Quatre ans plus tard, c'est en tant qu'immense favorite qu'elle a battu en finale l'Italienne Jasmine Paolini (6-2, 6-1). A 23 ans, la Polonaise continue à creuser l'écart en tant que N.1 mondiale, bien loin devant ses poursuivantes Coco Gauff et Aryna Sabalenka.
Tout a changé, mais pas Swiatek, qui fait toujours preuve d'une grande discrétion. Elle qui sur le terrain se transforme en machine, distribuant les bagels (sets remportés 6-0) à ses adversaires à tour de bras comme lors de ce 8e de finale express contre la Russe Anastasia Potapova (6-0, 6-0 en 40 minutes).

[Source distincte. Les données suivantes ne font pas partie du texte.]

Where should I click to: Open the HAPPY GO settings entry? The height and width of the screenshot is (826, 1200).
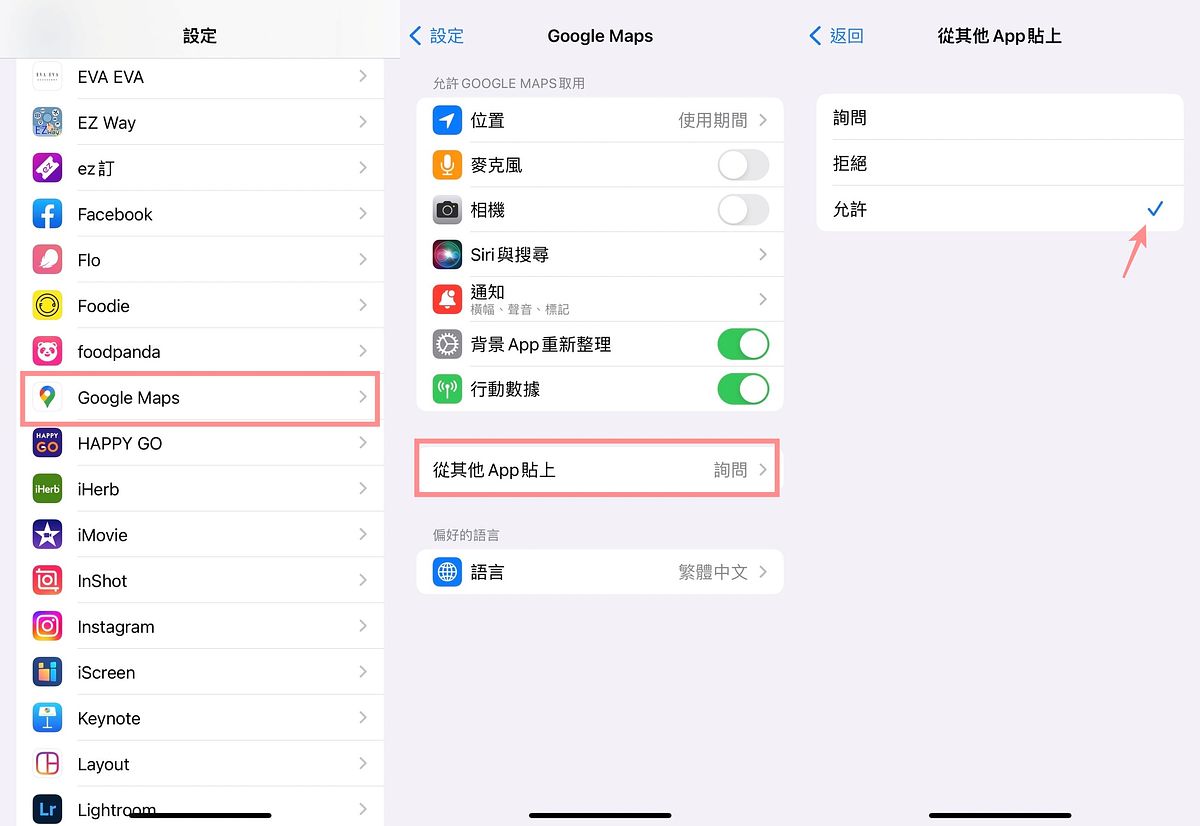click(200, 443)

Avant d'en arriver là, elle a fait son apprentissage à Varsovie, où elle est née le 31 mai 2001. "C'était une petite fille qui voulait apprendre le plus vite possible à jouer. Et quand elle a appris, ce qui comptait le plus pour elle c'était de gagner", se rappelle son premier entraîneur, Artur Szostaczko.
"C'était une combattante... Je savais que si un set allait jusqu'au tie-break, il n'y avait pas à s'inquiéter, elle n'allait pas craquer", raconte le coach à l'AFP.

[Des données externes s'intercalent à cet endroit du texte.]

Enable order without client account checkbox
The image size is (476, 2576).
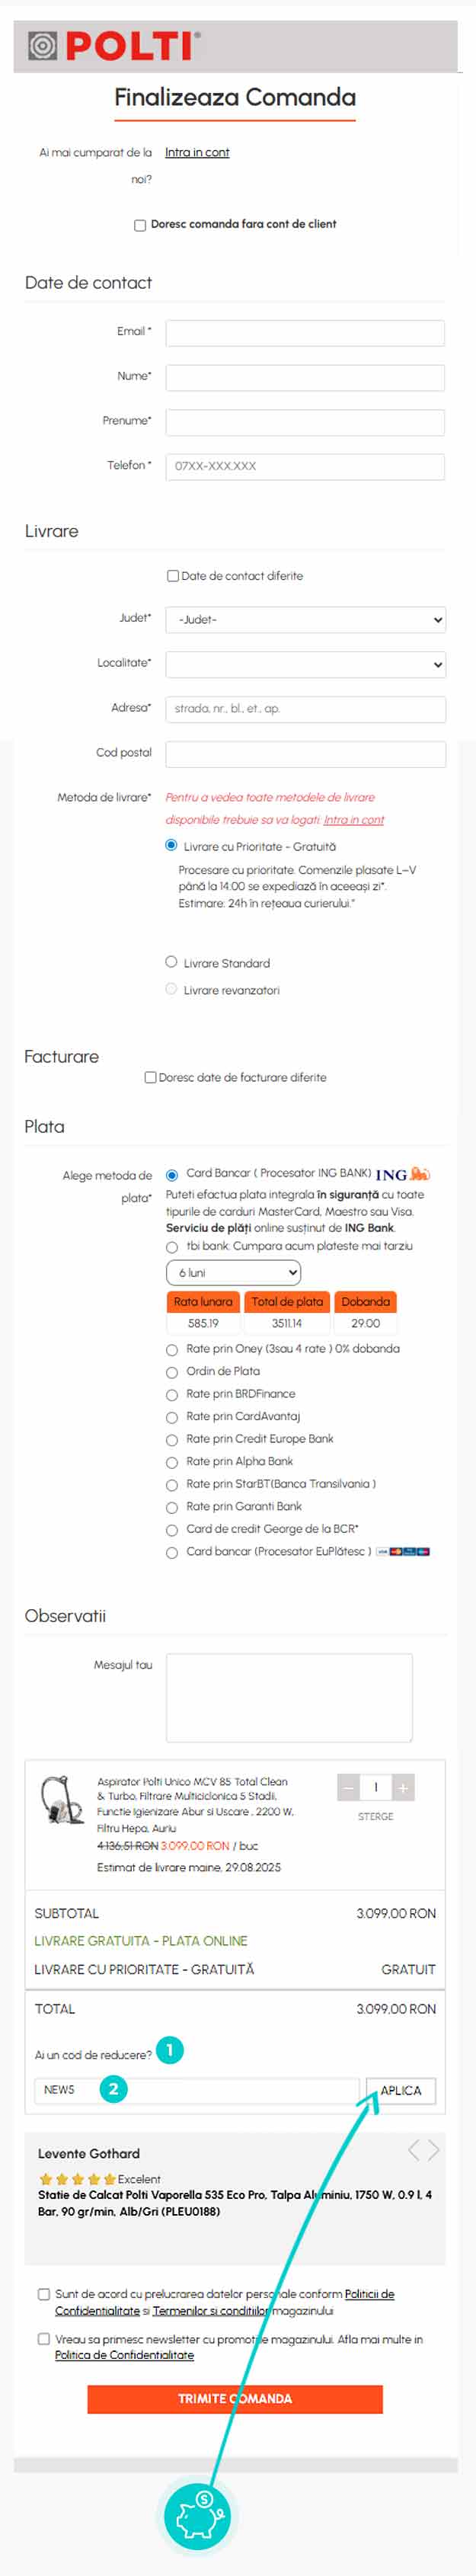pyautogui.click(x=140, y=225)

Désormais, la joueuse est au sommet du tennis féminin, avec à son palmarès cinq titres du Grand Chelem (Roland-Garros 2020, 2022, 2023 et 2024, US Open 2022), 21 titres au total sur le circuit.
- Sourire et agressivité -
Artur Szostaczko garde en tête l'image de cette enfant amusante, toujours avec des couettes, toujours en mouvement, avec une coordination phénoménale et un éternel sourire aux lèvres. "Je lui ai appris à jouer de manière agressive parce que c'est l'avenir du tennis. Aujourd'hui elle le fait de manière formidable", souligne-t-il.
Son entraîneur suivant, Michal Kaznowski qui l'a suivie jusqu'à ce qu'elle ait 15 ans, s'est inspiré de la phrase devenue célèbre de Serena Williams quand elle avait 11 ans, et qui, alors qu'on lui demandait à qui elle voulait ressembler, avait répondu: "J'aimerais que les autres soient comme moi".
"Nous avons suivi cette idée... pour développer son propre style, sa propre personnalité", dit Kaznowski.
L'entraîneur et sa joueuse se sont tournés vers le tennis masculin pour trouver des modèles à suivre - Iga Swiatek est une fan absolue de Rafael Nadal -, évitant d'en chercher parmi les joueuses, de crainte qu'Iga ne se retrouve un jour face à l'une d'entre elles.
Et quand on lui demande cette saison ce que ça lui fait d'être justement comparée à Nadal - 14 fois vainqueur à Paris - par la presse, elle répond toujours avec humilité: "On verra dans 14 ans si le parcours est le même".
- De lycéenne à championne -
En 2019 en Australie, elle a joué son premier tournoi du Grand Chelem, atteignant le 2e tour. Quelques mois après, elle n'a tenu que 45 minutes en 8es de finale face à Simona Halep pour son premier Roland-Garros.
Les planètes ont commencé à s'aligner en 2020: un huitième de finale à Melbourne, un troisième tour à l'US Open et donc ce titre aux Internationaux de France - son tout premier sur le circuit principal - avec des victoires prestigieuses (Osaka, Halep, Wozniacki, Vekic). De quoi la propulser dans le top 20 mondial.
Encore lycéenne en 2019, elle avait été d'ailleurs diplômée cette année-là. Désormais, c'est sur la terre battue de Roland-Garros qu'elle collectionne, non pas les bonnes notes, mais les titres.
Et sur les courts, la Polonaise, qu'entraîne désormais Tomasz Wiktorowski, arrivé fin 2021, reste studieuse, avec notamment une psychologue qui l'aide à préparer ses matchs. "Elle m'a rendue plus intelligente. Grâce à elle, mon niveau de confiance est plus élevé", racontait-elle en 2020.
"La force mentale est particulièrement importante. Au haut niveau, tout le monde est capable de bien jouer, mais les meilleures, ce sont celles qui sont les plus fortes dans la tête", estimait celle que Sierzputowski, son coach de 2016 à 2021, qualifiait de "bête de compétition".